§ Items from a data source:

╔══

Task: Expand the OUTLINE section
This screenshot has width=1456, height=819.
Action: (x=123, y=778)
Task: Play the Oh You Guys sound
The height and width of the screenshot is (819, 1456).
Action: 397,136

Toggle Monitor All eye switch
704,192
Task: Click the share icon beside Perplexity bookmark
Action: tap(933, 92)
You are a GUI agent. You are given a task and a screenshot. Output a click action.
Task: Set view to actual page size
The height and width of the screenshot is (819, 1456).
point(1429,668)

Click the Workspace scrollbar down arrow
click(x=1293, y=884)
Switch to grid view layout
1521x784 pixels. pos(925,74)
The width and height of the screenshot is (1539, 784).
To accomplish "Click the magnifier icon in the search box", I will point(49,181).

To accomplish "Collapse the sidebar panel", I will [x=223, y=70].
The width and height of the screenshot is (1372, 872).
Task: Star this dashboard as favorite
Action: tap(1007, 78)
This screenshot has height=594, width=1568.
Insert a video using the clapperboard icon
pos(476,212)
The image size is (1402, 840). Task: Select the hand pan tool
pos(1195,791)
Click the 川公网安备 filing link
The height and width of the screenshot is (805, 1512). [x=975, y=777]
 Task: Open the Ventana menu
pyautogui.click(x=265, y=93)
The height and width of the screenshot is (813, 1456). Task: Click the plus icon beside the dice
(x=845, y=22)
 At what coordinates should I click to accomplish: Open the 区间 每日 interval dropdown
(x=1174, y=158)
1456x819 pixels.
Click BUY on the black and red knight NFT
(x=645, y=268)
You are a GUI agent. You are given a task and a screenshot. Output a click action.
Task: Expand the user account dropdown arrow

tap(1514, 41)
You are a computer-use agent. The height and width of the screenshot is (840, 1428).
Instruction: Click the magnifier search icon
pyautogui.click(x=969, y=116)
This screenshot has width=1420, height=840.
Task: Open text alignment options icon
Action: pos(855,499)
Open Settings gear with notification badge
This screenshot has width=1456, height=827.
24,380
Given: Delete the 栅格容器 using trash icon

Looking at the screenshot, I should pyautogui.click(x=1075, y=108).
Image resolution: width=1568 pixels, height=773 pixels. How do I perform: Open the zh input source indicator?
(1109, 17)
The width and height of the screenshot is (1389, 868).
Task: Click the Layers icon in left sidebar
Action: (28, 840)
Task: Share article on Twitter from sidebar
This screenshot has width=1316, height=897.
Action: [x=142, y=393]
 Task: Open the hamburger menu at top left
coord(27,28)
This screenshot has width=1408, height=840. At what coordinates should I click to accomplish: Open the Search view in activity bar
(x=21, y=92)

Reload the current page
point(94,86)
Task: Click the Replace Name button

╚══

§ Directions for this task: All entries are to be returned word for word.

§ Exercise solution:
Task: Expand the OUTLINE section
This screenshot has width=1456, height=819.
Action: (x=123, y=778)
Task: Play the Oh You Guys sound
The height and width of the screenshot is (819, 1456).
Action: 397,136

Toggle Monitor All eye switch
704,192
Task: Click the share icon beside Perplexity bookmark
Action: tap(933, 92)
You are a GUI agent. You are given a task and a screenshot. Output a click action.
Task: Set view to actual page size
The height and width of the screenshot is (819, 1456).
point(1429,668)

Click the Workspace scrollbar down arrow
click(x=1293, y=884)
Switch to grid view layout
1521x784 pixels. pos(925,74)
The width and height of the screenshot is (1539, 784).
To accomplish "Click the magnifier icon in the search box", I will point(49,181).

To accomplish "Collapse the sidebar panel", I will [x=223, y=70].
The width and height of the screenshot is (1372, 872).
Task: Star this dashboard as favorite
Action: tap(1007, 78)
This screenshot has height=594, width=1568.
Insert a video using the clapperboard icon
pos(476,212)
The image size is (1402, 840). Task: Select the hand pan tool
pos(1195,791)
Click the 川公网安备 filing link
The height and width of the screenshot is (805, 1512). [x=975, y=777]
 Task: Open the Ventana menu
pyautogui.click(x=265, y=93)
The height and width of the screenshot is (813, 1456). Task: Click the plus icon beside the dice
(x=845, y=22)
 At what coordinates should I click to accomplish: Open the 区间 每日 interval dropdown
(x=1174, y=158)
1456x819 pixels.
Click BUY on the black and red knight NFT
(x=645, y=268)
You are a GUI agent. You are given a task and a screenshot. Output a click action.
Task: Expand the user account dropdown arrow

tap(1514, 41)
You are a computer-use agent. The height and width of the screenshot is (840, 1428).
Instruction: Click the magnifier search icon
pyautogui.click(x=969, y=116)
This screenshot has width=1420, height=840.
Task: Open text alignment options icon
Action: pos(855,499)
Open Settings gear with notification badge
This screenshot has width=1456, height=827.
24,380
Given: Delete the 栅格容器 using trash icon

Looking at the screenshot, I should pyautogui.click(x=1075, y=108).
Image resolution: width=1568 pixels, height=773 pixels. How do I perform: Open the zh input source indicator?
(1109, 17)
The width and height of the screenshot is (1389, 868).
Task: Click the Layers icon in left sidebar
Action: (28, 840)
Task: Share article on Twitter from sidebar
This screenshot has width=1316, height=897.
Action: [x=142, y=393]
 Task: Open the hamburger menu at top left
coord(27,28)
This screenshot has width=1408, height=840. At what coordinates should I click to accomplish: Open the Search view in activity bar
(x=21, y=92)

Reload the current page
point(94,86)
Task: Click the Replace Name button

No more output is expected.